- **引文**:
══════════════════════════════
因楊奕倉(所涉竊佔罪嫌,業經臺灣臺中地方法院檢察署檢察官另為不起訴處分確定)受其兄長楊奕彬、楊奕焜、楊奕森、楊奕鍊等人之委託,欲於其等母親楊蔡○霞墳墓原址重建家族墳墓,楊奕倉於向楊基星報備後,即僱工於104 年上半年某日起至同年6 月底、7 月初,在前揭楊蔡○霞舊墓地原址(下簡稱系爭土地)新建墳墓(下稱系爭新墳),並於104 年7 月8 日放入楊奕倉之祖父楊緒畬、祖母蔡却及其母親楊蔡○霞之骨頭罈共3 個,新墳墓之墓碑刻有「銀同楊家歷代之佳城民國癸未梅月 陽世子孫奉祀」,並依民間習俗在家族墓園之墓碑後面刻有祖父楊緒畬、祖母蔡却及其母親楊蔡○霞之名字。
詎楊基星竟因楊奕倉於重建系爭新墳時,另開新路,致影響楊基星個人土地使用收益,竟於104 年6 月底某日以電話聯繫挖土機司機李新智,並親自帶同不知情之挖土機司機李新智(業經臺灣臺中地方法院檢察署檢察官以104 年度偵字第23412 號為不起訴處分確定)前往系爭土地,見系爭新墳之外觀均已完成,對於楊奕倉及其家族隨時可能進行遺骨安置之情有所預見,竟基於縱其僱工挖掘系爭土地上具備墳墓外觀之地上物時,該地上物內已放置遺骨,亦不違反其本意之發掘墳墓之犯意,向挖土機司機李新智訛稱系爭新墳係其家族的,因風水方向有誤,須打掉重做,而僱用不知情之李新智發掘系爭新墳,嗣楊基星又再次電催李新智動工拆除系爭新墳,李新智乃於104 年7 月11日上午,駕駛挖土機破壞並開挖系爭新墳,並將系爭新墳之墓園、墓碑等物毀損,造成於104 年7 月8 日已埋在該處之骨頭罈外露。
因李新智於施工時發現該處埋有2 個骨頭罈即停工,並通知楊基星。
嗣楊奕倉於104 年7 月16日經墓地整修工人通知系爭新墳遭毀損,而報警處理,經警調閱附近路口之監視器,始循線查悉上情。
二、案經楊奕倉訴由臺中市政府警察局清水分局報告臺灣臺中地方法院檢察署檢察官偵查起訴。
理 由
壹、關於證據能力部分:
一、被告以外之人於審判外之言詞或書面陳述,除法律有規定者外,不得作為證據;
又被告以外之人於審判外之陳述,雖不符合同法第159條之1 至第159條之4 規定,但經當事人於審判程序同意作為證據,法院審酌該言詞陳述或書面陳述作成時之情況,認為適當者,亦得為證據。
══════════════════════════════
- **摘錄資料**:

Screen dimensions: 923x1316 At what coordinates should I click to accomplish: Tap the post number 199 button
══════════════════════════════
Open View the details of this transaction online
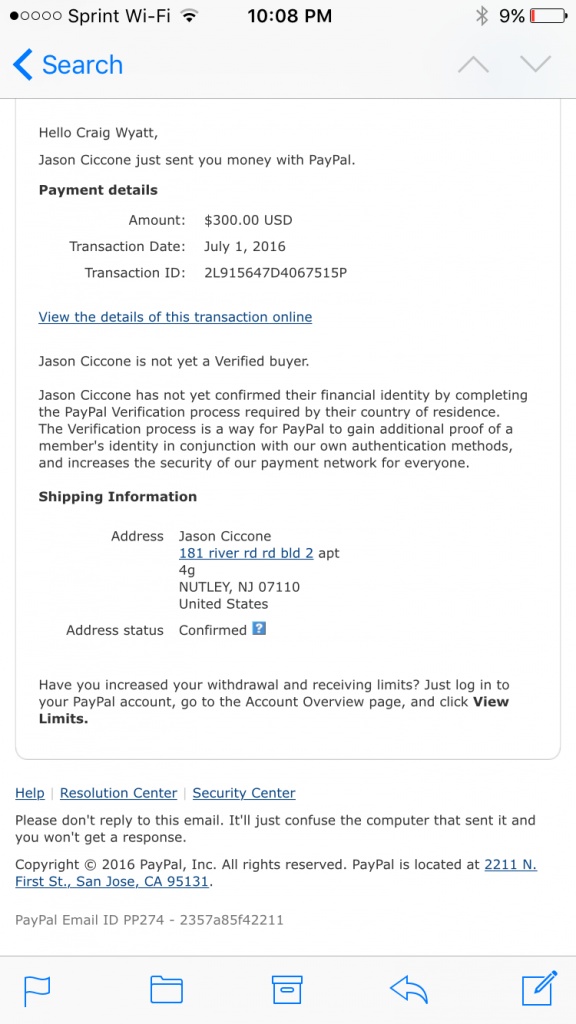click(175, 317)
══════════════════════════════
- **練習要求**:
根據引文,李新智在什麼時候駕駛挖土機破壞並開挖系爭新墳? 作答時只依據引文。

- **答案**:
104年7月11日上午。